Aim of the exercise »
Swap every "Identify the location of" in the listing below for "Point out the location of", and reproduce the lines with nothing else changed.

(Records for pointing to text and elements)
- - - - -
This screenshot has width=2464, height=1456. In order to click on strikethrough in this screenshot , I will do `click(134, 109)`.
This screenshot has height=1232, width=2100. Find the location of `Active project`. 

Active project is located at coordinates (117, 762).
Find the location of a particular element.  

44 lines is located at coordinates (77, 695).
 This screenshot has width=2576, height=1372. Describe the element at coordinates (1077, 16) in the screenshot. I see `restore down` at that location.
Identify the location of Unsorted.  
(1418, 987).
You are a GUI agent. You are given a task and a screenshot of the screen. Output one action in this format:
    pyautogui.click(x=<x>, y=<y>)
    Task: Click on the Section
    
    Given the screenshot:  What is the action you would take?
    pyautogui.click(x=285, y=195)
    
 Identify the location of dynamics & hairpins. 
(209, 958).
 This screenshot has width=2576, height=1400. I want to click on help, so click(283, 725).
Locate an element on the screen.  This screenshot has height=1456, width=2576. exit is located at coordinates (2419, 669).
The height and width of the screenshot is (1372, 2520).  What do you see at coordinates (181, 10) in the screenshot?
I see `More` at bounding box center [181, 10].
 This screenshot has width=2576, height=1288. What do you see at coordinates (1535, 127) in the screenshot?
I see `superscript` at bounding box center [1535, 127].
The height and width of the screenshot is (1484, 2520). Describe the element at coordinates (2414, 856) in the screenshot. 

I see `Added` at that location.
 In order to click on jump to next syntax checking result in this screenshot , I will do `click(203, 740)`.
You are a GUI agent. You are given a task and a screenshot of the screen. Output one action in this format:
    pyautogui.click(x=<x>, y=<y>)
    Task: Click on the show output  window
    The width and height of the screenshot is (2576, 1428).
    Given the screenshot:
- - - - -
Output for this exercise »
This screenshot has width=2464, height=1456. In order to click on strikethrough in this screenshot , I will do `click(134, 109)`.
This screenshot has height=1232, width=2100. Find the location of `Active project`. 

Active project is located at coordinates (117, 762).
Find the location of a particular element.  

44 lines is located at coordinates (77, 695).
 This screenshot has width=2576, height=1372. Describe the element at coordinates (1077, 16) in the screenshot. I see `restore down` at that location.
Point out the location of Unsorted.  
(1418, 987).
You are a GUI agent. You are given a task and a screenshot of the screen. Output one action in this format:
    pyautogui.click(x=<x>, y=<y>)
    Task: Click on the Section
    
    Given the screenshot:  What is the action you would take?
    pyautogui.click(x=285, y=195)
    
 Point out the location of dynamics & hairpins. 
(209, 958).
 This screenshot has width=2576, height=1400. I want to click on help, so click(283, 725).
Locate an element on the screen.  This screenshot has height=1456, width=2576. exit is located at coordinates (2419, 669).
The height and width of the screenshot is (1372, 2520).  What do you see at coordinates (181, 10) in the screenshot?
I see `More` at bounding box center [181, 10].
 This screenshot has width=2576, height=1288. What do you see at coordinates (1535, 127) in the screenshot?
I see `superscript` at bounding box center [1535, 127].
The height and width of the screenshot is (1484, 2520). Describe the element at coordinates (2414, 856) in the screenshot. 

I see `Added` at that location.
 In order to click on jump to next syntax checking result in this screenshot , I will do `click(203, 740)`.
You are a GUI agent. You are given a task and a screenshot of the screen. Output one action in this format:
    pyautogui.click(x=<x>, y=<y>)
    Task: Click on the show output  window
    The width and height of the screenshot is (2576, 1428).
    Given the screenshot:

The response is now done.